En el Este del país ha sido la organización insurgente PKK quien, tras conocerse la noticia del doble ataque suicida en la capital,  ha decidido anunciar públicamente el cese al fuego unilateral. El comunicado, difundido a los medios de comunicación a través de las Unión de Comunidades del Kurdistán (KCK),no se refiere en ningún momento al atentado y anuncia el cese de todo movimiento hostil, salvo el de defensa, de cara a un favorable desarrollo de las elecciones el próximo 1 de noviembre. “Todas las fuerzas revolucionarias y democráticas deben hacer un esfuerzo para llevar a Turquía al camino de la democratización“, manifiesta reiterando su total apoyo al partido izquierdista HDP, al que apoyaban la mayor parte de las víctimas.

Difícil pronóstico

Turquía vive sin duda uno de los peores momentos políticos de su historia. La inminente crisis económica se ve incrementada por la peor situación política en la el país está inmerso, y que  no ha hecho más que recrudecerse tras este doble atentado de autoría desconocida.

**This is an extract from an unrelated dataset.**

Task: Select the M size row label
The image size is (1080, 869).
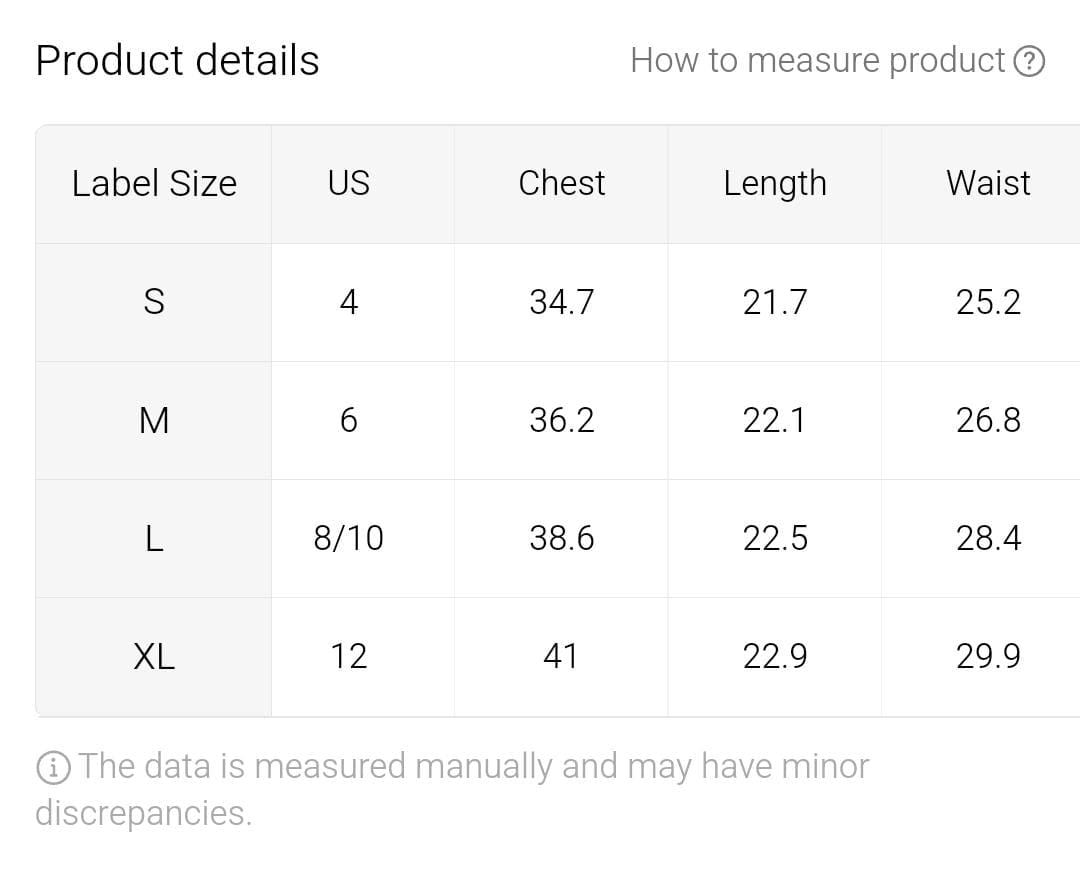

A menos de un mes de la celebración de elecciones, los sondeos no arrojan claridad sobre el futuro del Estado.  Los enfrentamientos regionales que rodean al Gobierno de Ankara se unen a lo que es catalogado por algunos analistas como el comienzo de una guerra civil.

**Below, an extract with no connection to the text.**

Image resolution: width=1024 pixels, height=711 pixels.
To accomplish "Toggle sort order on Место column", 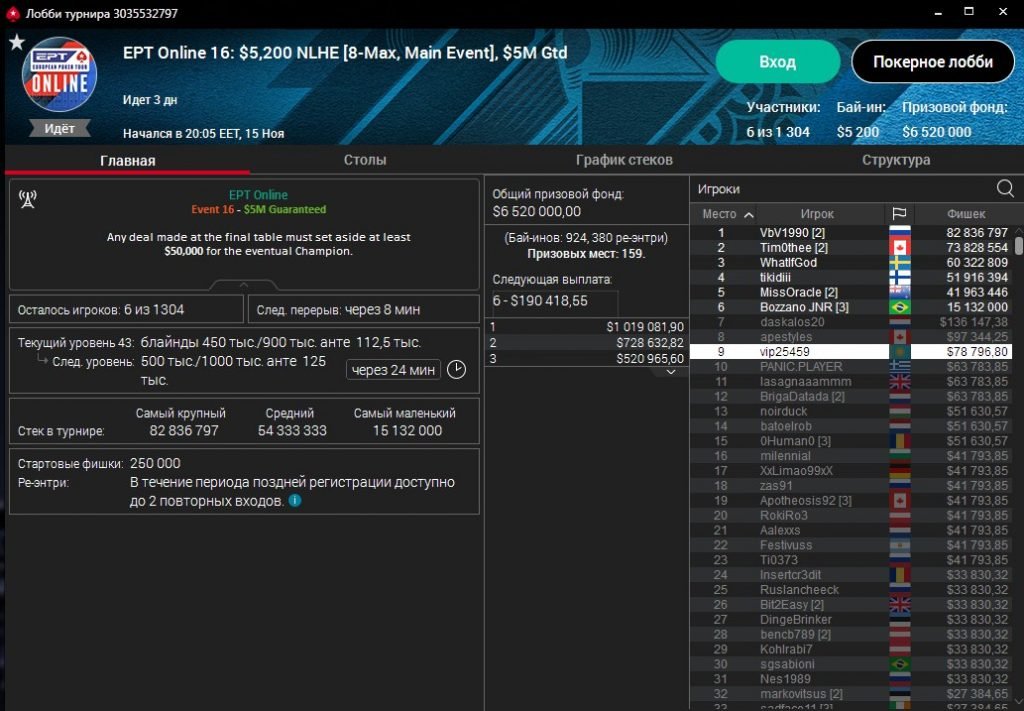I will (x=727, y=214).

Diferentes movimientos izquierdistas preparan su respuesta tras el atentado ocurrido ayer al grito de “volveremos a las calles“. Por su parte, las fuerzas de seguridad, bajo mando del Gobierno, alertan sobre el inicio de posibles disturbios que habrán de repeler. La evolución de los acontecimientos durante los próximos días mostrará la verdera situación emocionalde un país con demasiadas heridas abiertas.